The fortunes of Capita's CEO rose as his firm became this country's biggest contractor of government services. But its entanglement in a string of public controversies - it has been dubbed 'Britain's most unpopular company' - have put him on the back foot.
Rod Aldridge jumps up out of his chair. He attacks the white board in his office with a blue felt-tip pen, drawing diagrams and lines between them. One circle represents the private sector, which is where he is; another circle represents the public sector, where a lot of his customers are.
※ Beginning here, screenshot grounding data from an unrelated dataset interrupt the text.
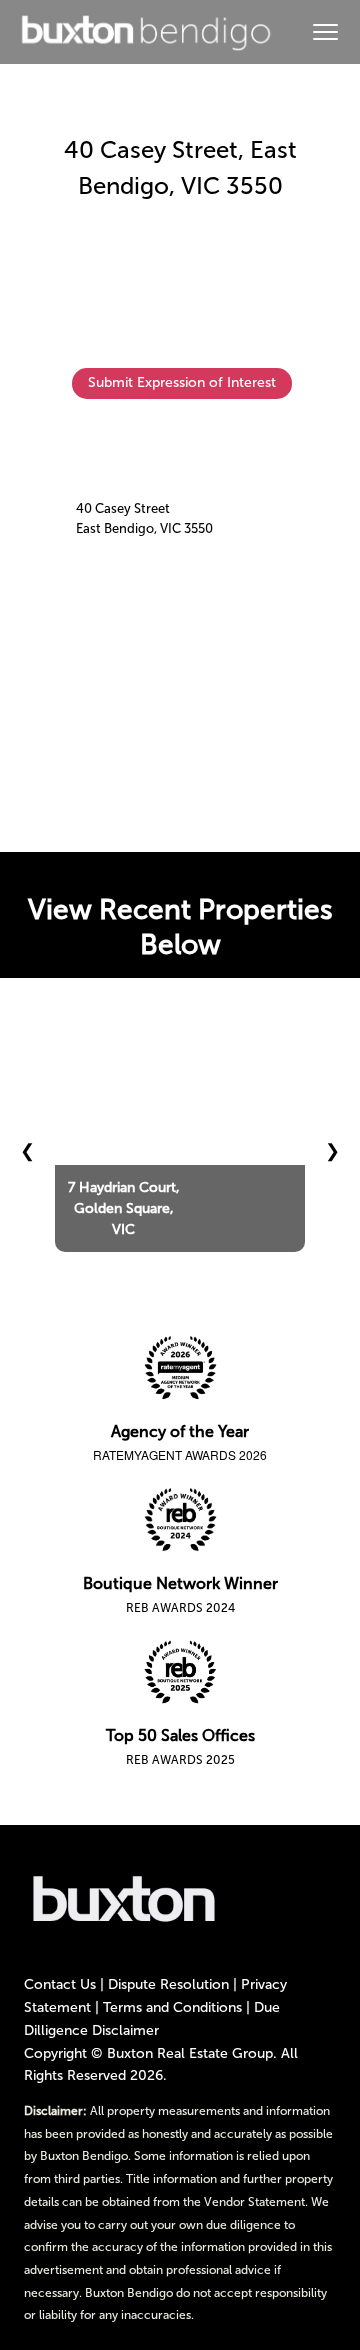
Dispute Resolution (168, 1984)
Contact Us (60, 1984)
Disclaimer (125, 2030)
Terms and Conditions (172, 2007)
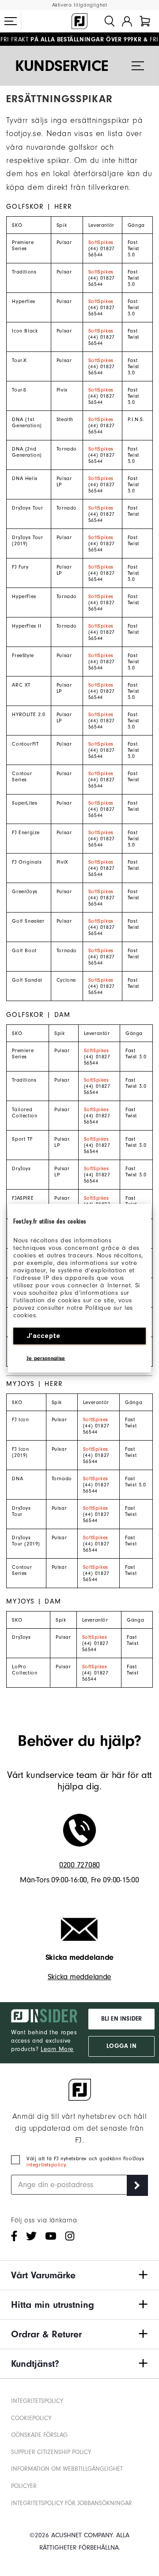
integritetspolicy (45, 2165)
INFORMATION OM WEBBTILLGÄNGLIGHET (67, 2469)
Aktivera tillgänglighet (79, 5)
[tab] (145, 21)
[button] (10, 21)
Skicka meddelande (79, 1976)
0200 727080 (79, 1865)
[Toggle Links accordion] (79, 2275)
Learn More (57, 2049)
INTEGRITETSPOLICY (37, 2401)
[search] (109, 21)
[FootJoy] (79, 21)
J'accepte (43, 1335)
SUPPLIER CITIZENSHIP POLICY (51, 2452)
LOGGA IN (121, 2046)
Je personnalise (45, 1358)
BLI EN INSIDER (121, 2018)
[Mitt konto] (127, 21)
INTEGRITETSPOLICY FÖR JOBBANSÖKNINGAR (71, 2503)
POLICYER (24, 2486)
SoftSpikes (101, 242)
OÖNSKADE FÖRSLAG (39, 2435)
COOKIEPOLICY (31, 2418)
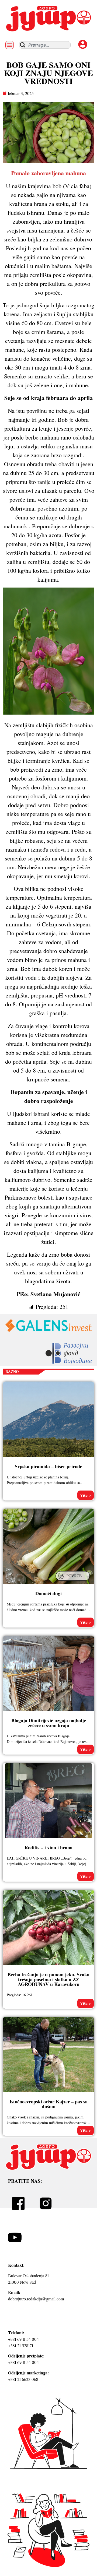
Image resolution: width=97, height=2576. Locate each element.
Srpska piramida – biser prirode (48, 1466)
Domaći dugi (48, 1593)
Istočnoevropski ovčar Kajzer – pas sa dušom (48, 2104)
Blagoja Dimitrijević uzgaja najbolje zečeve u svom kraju (48, 1723)
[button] (9, 45)
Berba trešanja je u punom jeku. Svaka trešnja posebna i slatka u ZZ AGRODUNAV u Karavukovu (48, 1979)
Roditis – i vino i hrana (48, 1847)
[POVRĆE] (73, 1581)
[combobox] (45, 45)
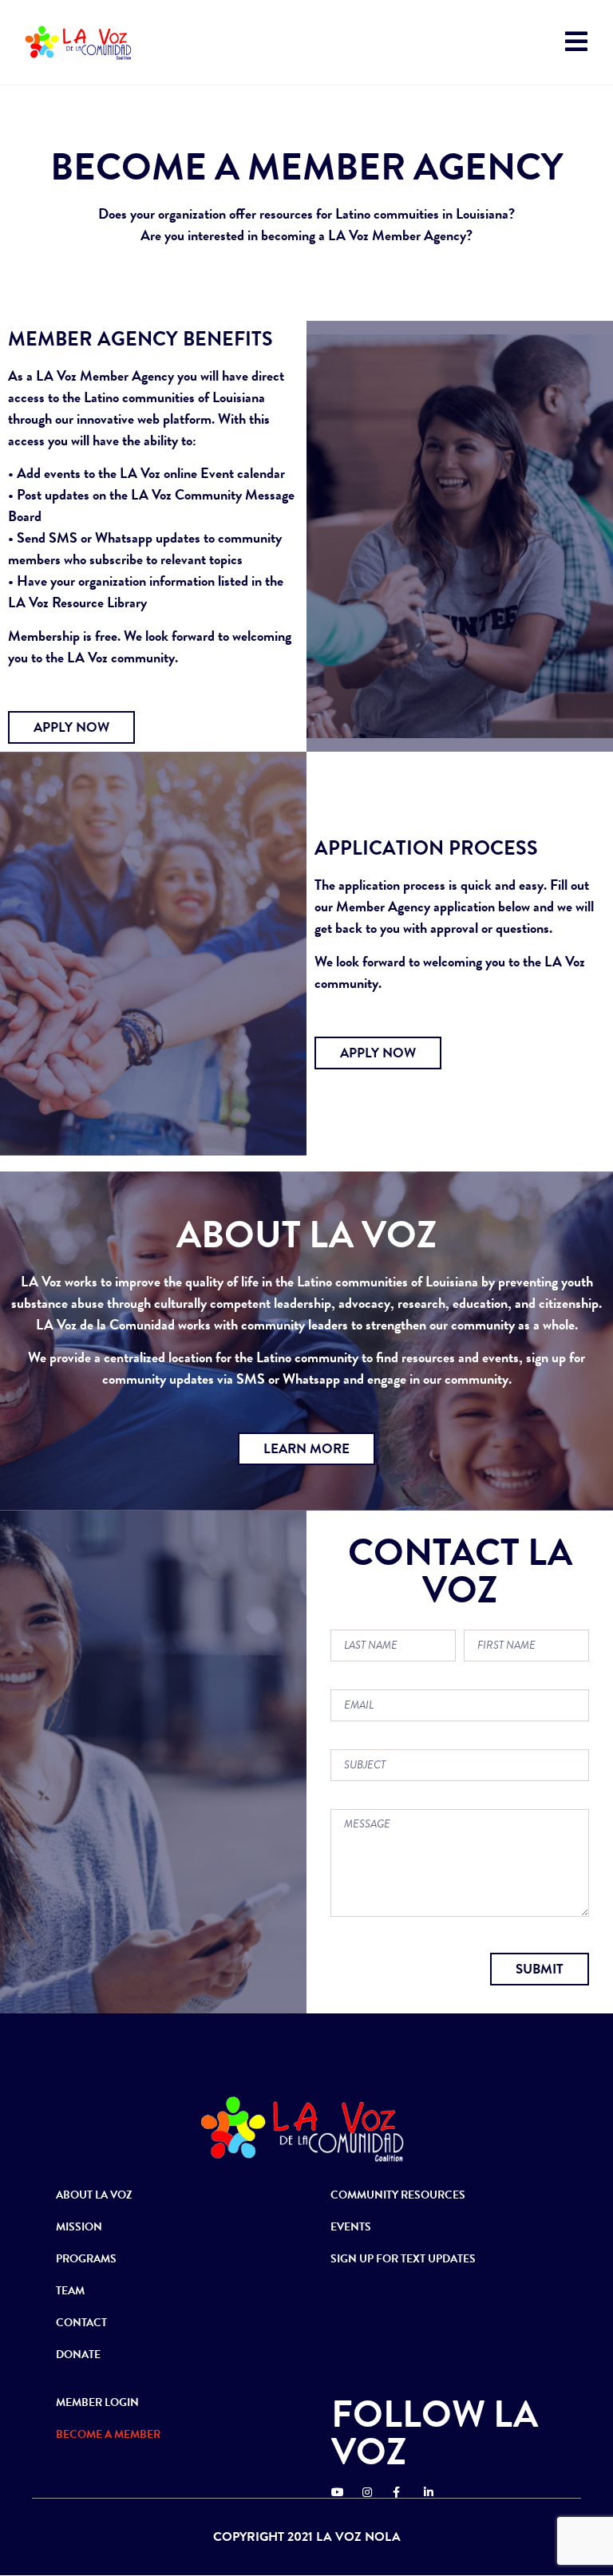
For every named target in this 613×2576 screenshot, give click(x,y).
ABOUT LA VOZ (94, 2195)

A couple of squiggly lines show the links between them. 'In the private sector, you've got fast-moving, solution-driven people,' he says, pointing proudly to his circle. 'In the public sector, you've got people who are cautious and don't have commercial skills. The critical thing you have to work on is the interface between them.'
In the past few months, Aldridge has had a lot of experience of how treacherous the territory between those two blue circles can get. His company, Capita, has in the past decade been one of the most formidable success stories of British industry. Only 15 years after its formation, it is an established member of the Footsie, with a value of pounds 1.7 billion. It has made Aldridge a pounds 100 million-plus fortune. And it touches just about everyone in the country. Capita is the biggest contractor of government services. It collects television licence fees and council tax payments, and runs depart- ments, divisions and government programmes.